• [EXERCISE REQUIREMENTS]:
Search the data for the word "agent" and copy each line that has it.

### SUPPLIED ENTRIES

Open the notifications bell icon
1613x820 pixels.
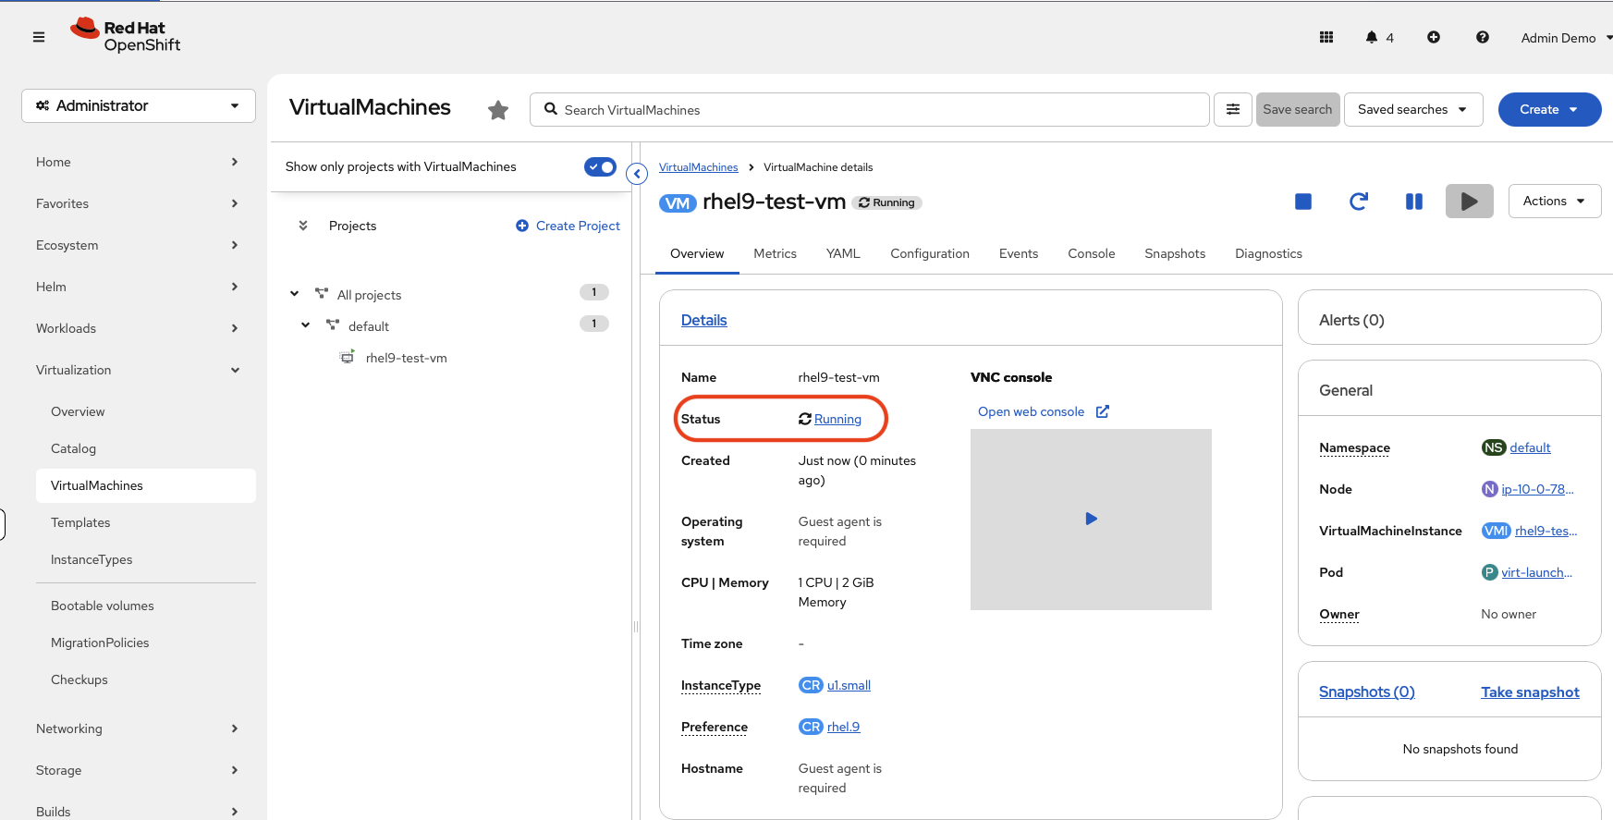point(1372,38)
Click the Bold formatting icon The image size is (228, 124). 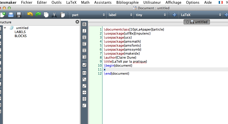pyautogui.click(x=84, y=25)
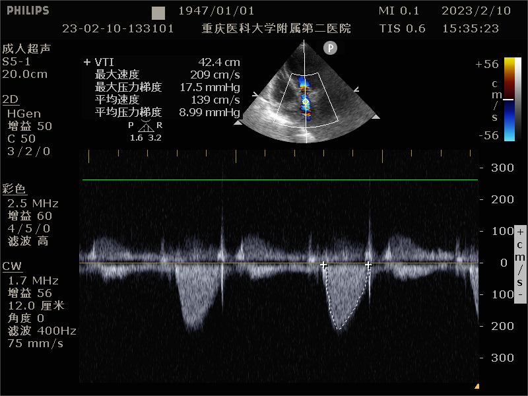The height and width of the screenshot is (396, 528).
Task: Click the circled P probe orientation marker
Action: [330, 48]
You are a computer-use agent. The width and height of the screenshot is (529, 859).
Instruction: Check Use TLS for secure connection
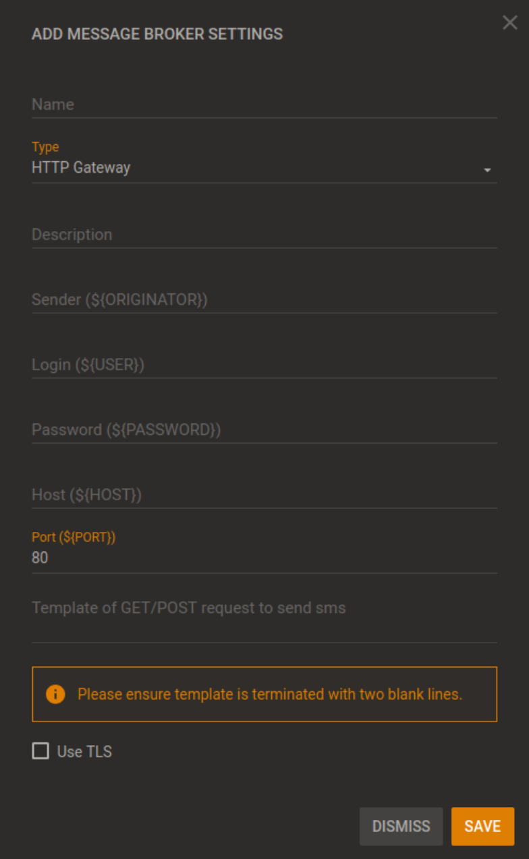pyautogui.click(x=40, y=750)
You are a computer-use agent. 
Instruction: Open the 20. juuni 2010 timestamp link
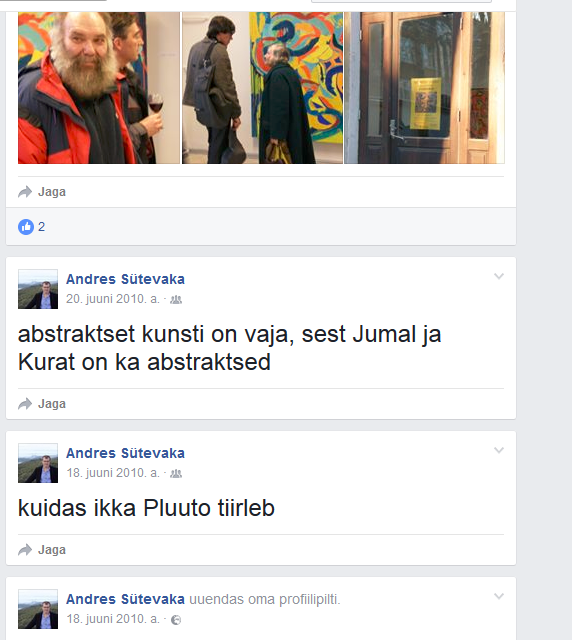[113, 299]
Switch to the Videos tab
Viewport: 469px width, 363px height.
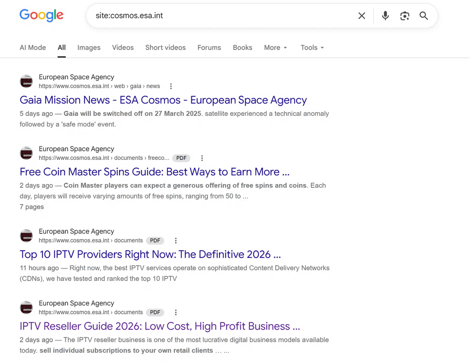coord(123,48)
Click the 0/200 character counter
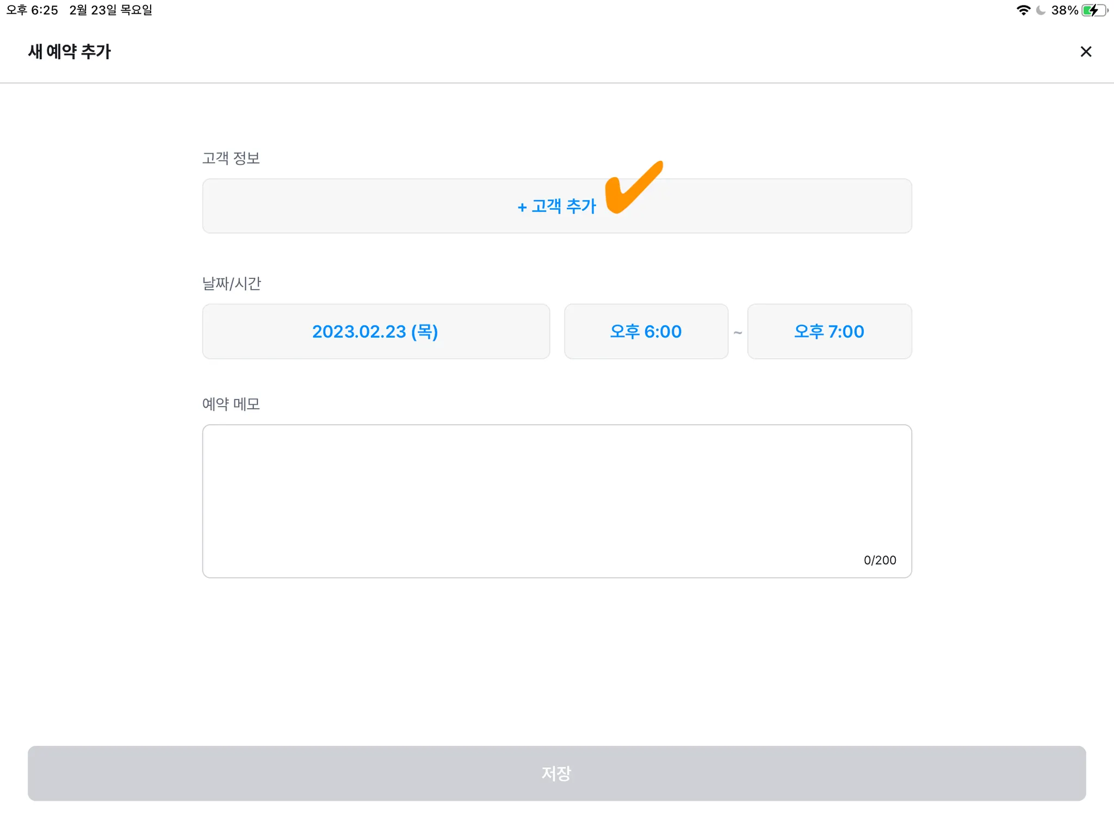The height and width of the screenshot is (835, 1114). pos(880,560)
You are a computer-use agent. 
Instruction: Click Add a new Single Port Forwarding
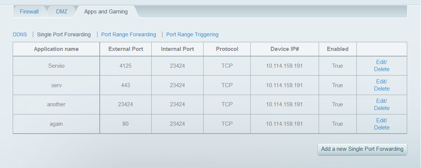point(362,149)
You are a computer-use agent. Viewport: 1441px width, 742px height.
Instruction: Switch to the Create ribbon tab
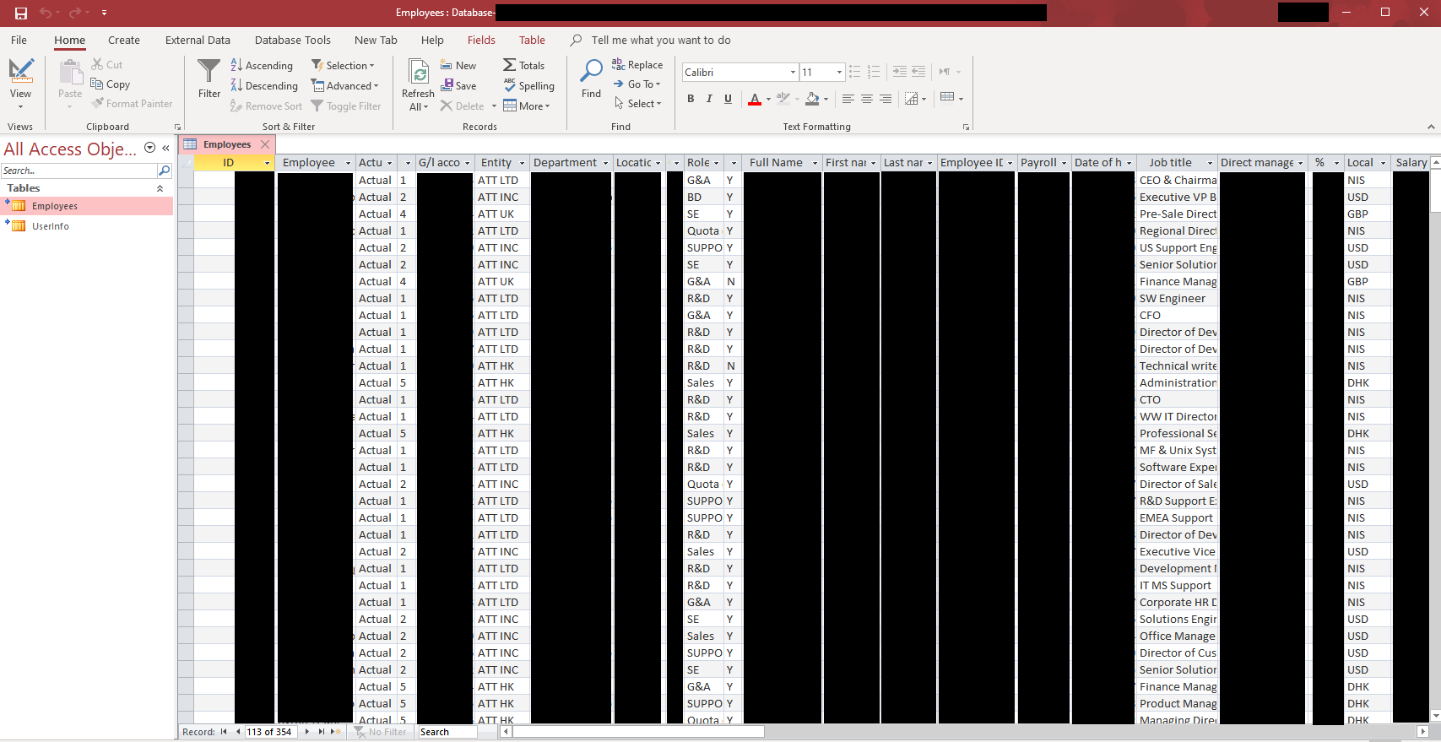click(x=124, y=40)
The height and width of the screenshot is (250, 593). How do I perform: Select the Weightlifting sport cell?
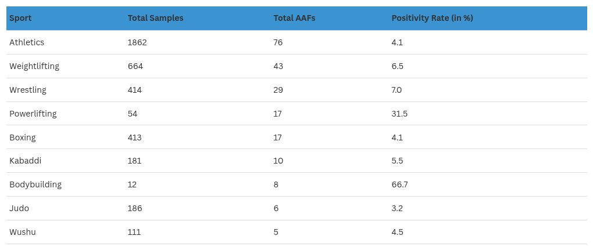tap(34, 66)
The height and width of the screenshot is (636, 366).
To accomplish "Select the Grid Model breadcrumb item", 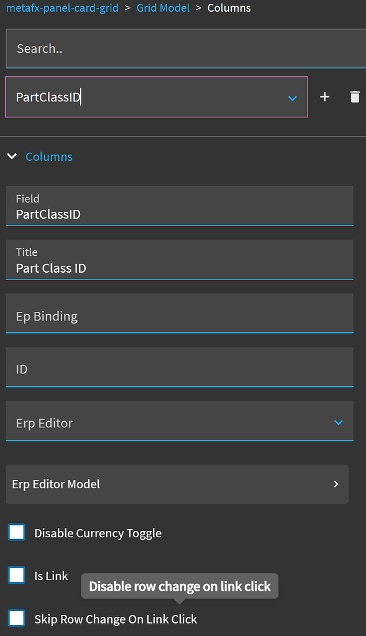I will (x=163, y=7).
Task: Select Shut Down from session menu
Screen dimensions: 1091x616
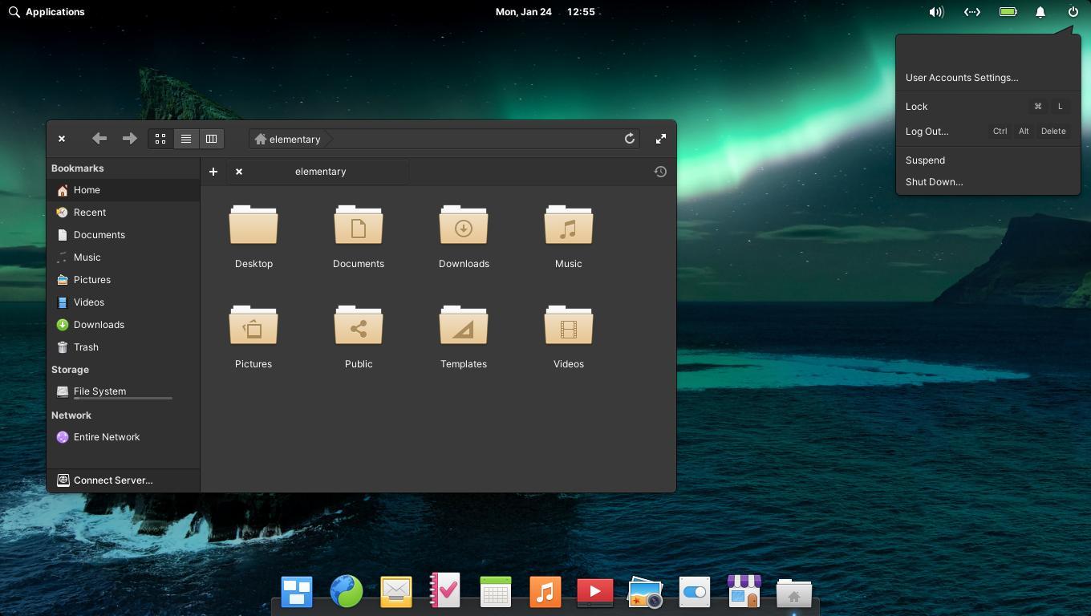Action: tap(935, 182)
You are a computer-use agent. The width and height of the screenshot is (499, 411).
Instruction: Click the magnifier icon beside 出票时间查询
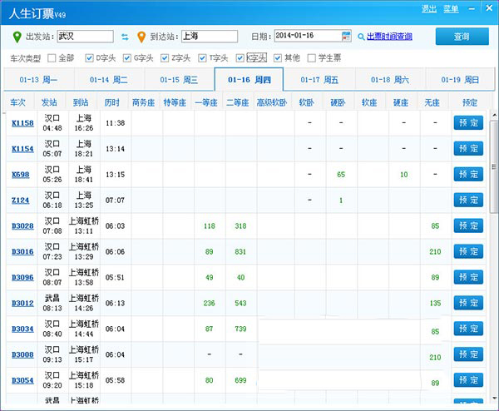361,37
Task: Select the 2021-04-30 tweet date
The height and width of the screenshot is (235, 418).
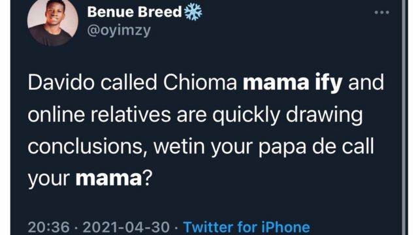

######

• [COMPLETED TASK]:
You are a computer-use agent. The width and height of the screenshot is (529, 859).
You are a computer-use agent. 
You are a computer-use agent. 
You are a computer-use agent. Viewport: 1441px width, 742px height.
You are a computer-use agent. The width and height of the screenshot is (499, 411).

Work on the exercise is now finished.